MBOAT2 limits the amounts of PUFA in phosphatidylcholine of neonatal and dystrophic skeletal muscle and promotes muscle regeneration

Skeletal muscle regeneration is critically shaped by lipid remodeling, yet regulatory mechanisms involved remain unexplored. We identify MBOAT2, a lysophospholipid acyltransferase highly induced in activated satellite cells, as a key enzyme that limits the amounts of polyunsaturated fatty acids (PUFAs) in phosphatidylcholine (PC). Lipidomic profiling reveals a characteristic PC signature—high in monounsaturated fatty acids (MUFAs) and low in PUFAs—in dystrophic, injured, and neonatal muscle, paralleling elevated Mboat2 expression. Given the susceptibility of PUFAs to oxidative damage and the emerging role of lipid peroxidation in driving muscle atrophy during denervation, disuse, and aging, MBOAT2-mediated enrichment of MUFA-PC may represent a protective and pro-regenerative lipid environment.

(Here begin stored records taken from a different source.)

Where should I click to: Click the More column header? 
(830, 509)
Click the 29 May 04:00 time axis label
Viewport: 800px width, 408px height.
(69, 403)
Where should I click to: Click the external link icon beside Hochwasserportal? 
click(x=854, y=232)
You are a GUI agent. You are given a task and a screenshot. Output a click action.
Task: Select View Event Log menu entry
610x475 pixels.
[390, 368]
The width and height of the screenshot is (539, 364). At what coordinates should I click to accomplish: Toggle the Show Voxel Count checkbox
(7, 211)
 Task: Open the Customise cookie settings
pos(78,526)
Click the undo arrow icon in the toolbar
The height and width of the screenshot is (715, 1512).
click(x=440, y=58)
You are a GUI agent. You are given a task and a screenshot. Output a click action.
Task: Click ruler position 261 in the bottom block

Loss- and gain-of-function approaches confirm that MBOAT2 remodels PC and promotes myogenic repair. Our findings uncover a lipid remodeling circuit in muscle stem cells that buffers oxidative stress and highlight that MBOAT2 may improve regenerative capacity in muscular dystrophy, sarcopenia, and other muscle-wasting conditions.